查爺甭跟這種人廢話,這地方死個把人根本沒人知道,只是糟蹋了老子的手,這種貨就該去餵蛇!」百千里兩眼通紅的吼道:「不是我,我說了不是我!」「不是你,那是誰!」從他的語氣里,查文斌讀出了那事兒跟他脫不了干係,突然的百千里雙膝一跪道:「別問了,真的不是我,求你們別問了!」這時,風起雲給了查文斌一個眼神,查文斌對胖子喊道:「你跟秋兒看好他,再不濟,拿個繩子捆着!」一旁,兩人走到了一起,風起雲先問道:「你怎麼會認識這個人?」查文斌把風起雲在洪村的經過大致說了一遍,風起雲這才若有所思的說道:「怪不得他會跟着你了,你知道他以前是幹嘛的嘛?」「黑頭法師,是個閭山派的弟子,聽說後來到了江浙一帶算命問卦為身,你怎麼會認得這個人的?」風起雲嘆了口氣道:「二十年前,他跟過七爺,我父親認為他是個難得的人才,曾經一度想破格提拔他進七爺的內僚,你知道我們風氏是傳內不傳外的,尤其提防着一切外姓人。
十年前,封七爺帶人去福建,聽說那邊的海里出了一件東西很像是女丑之屍,在那邊我們遇到了羅門的人,福建是唐家的天下。
羅門一共有五大家族,福建唐家、四川錢家、湖南張家和陝西丁家以及東北的苗家。
唐家的家主叫做唐遠山,是羅門五大家族的門主,但凡是江湖上需要人出面的事兒都是這五家。
那件東西被發現後,引起了各方的注意,封七爺在下海的前一晚被人暗算,手指頭斷了一根。

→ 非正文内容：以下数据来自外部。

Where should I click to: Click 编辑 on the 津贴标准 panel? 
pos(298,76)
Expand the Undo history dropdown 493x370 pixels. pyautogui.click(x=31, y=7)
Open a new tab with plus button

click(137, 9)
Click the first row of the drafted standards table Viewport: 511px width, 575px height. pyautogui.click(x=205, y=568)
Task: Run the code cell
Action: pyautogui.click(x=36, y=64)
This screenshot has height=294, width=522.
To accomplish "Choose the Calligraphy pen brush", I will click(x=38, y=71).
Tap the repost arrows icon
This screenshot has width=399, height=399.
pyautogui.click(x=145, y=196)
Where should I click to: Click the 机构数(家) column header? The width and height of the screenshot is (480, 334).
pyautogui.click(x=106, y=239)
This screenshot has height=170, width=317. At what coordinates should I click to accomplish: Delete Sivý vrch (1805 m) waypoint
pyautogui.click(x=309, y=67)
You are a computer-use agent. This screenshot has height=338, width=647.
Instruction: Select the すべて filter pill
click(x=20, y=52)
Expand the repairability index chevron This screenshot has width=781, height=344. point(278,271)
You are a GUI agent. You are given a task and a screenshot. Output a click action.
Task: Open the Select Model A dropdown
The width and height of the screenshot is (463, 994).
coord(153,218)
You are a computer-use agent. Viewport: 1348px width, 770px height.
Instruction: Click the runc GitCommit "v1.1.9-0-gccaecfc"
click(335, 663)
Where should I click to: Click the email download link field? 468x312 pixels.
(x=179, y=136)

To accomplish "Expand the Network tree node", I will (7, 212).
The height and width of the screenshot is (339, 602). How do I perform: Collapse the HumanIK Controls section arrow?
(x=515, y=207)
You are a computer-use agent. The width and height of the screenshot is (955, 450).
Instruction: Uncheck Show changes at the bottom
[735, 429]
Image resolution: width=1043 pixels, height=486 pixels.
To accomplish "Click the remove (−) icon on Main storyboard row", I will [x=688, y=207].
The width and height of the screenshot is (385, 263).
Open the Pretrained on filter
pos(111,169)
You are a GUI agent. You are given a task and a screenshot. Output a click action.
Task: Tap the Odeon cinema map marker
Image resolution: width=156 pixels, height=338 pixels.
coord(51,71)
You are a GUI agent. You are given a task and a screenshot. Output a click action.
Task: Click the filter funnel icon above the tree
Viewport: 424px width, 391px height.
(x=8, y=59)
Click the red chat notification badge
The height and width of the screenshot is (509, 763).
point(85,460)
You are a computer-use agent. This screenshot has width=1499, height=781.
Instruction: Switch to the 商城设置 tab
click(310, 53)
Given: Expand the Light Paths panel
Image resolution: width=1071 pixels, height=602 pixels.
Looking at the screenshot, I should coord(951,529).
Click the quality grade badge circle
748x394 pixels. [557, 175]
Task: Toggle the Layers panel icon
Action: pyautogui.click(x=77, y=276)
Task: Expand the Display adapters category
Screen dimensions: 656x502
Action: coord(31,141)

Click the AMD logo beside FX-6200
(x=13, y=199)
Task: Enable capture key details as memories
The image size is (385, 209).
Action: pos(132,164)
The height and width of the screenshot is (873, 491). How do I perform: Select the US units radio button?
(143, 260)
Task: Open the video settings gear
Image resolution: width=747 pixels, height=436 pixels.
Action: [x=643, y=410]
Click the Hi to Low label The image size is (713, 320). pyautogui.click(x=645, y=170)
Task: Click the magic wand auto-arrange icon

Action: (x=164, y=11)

那會兒時局緊張,封七那樣的身份根本不敢進醫院,羅門有背景想乘此機會打掉封七,最後的關頭封七跑到了海邊懸崖上一座破道觀里,躲在了臨水娘娘的泥塑身後才逃過一劫。
當時那道觀里只有一個小道士,就是百千里,是他替封七圓過了那些唐家的人。
細下一問,原來這人也是文革年間受到了迫害,唐家忌憚閭山派在民間的勢力。
借着文革大肆打壓閭山信徒,他也是九死一生才逃到那江邊小廟,封七見他靈活為人又本分就帶到霍山。
悉心調教了五年後,百千里被封七安排到了你們省城,算是我們在那兒的一個聯絡點。
」「那後來呢?」查文斌問道。
「十年前,我第一次出霍山,我父親帶着我去找靈隱寺的一位高僧。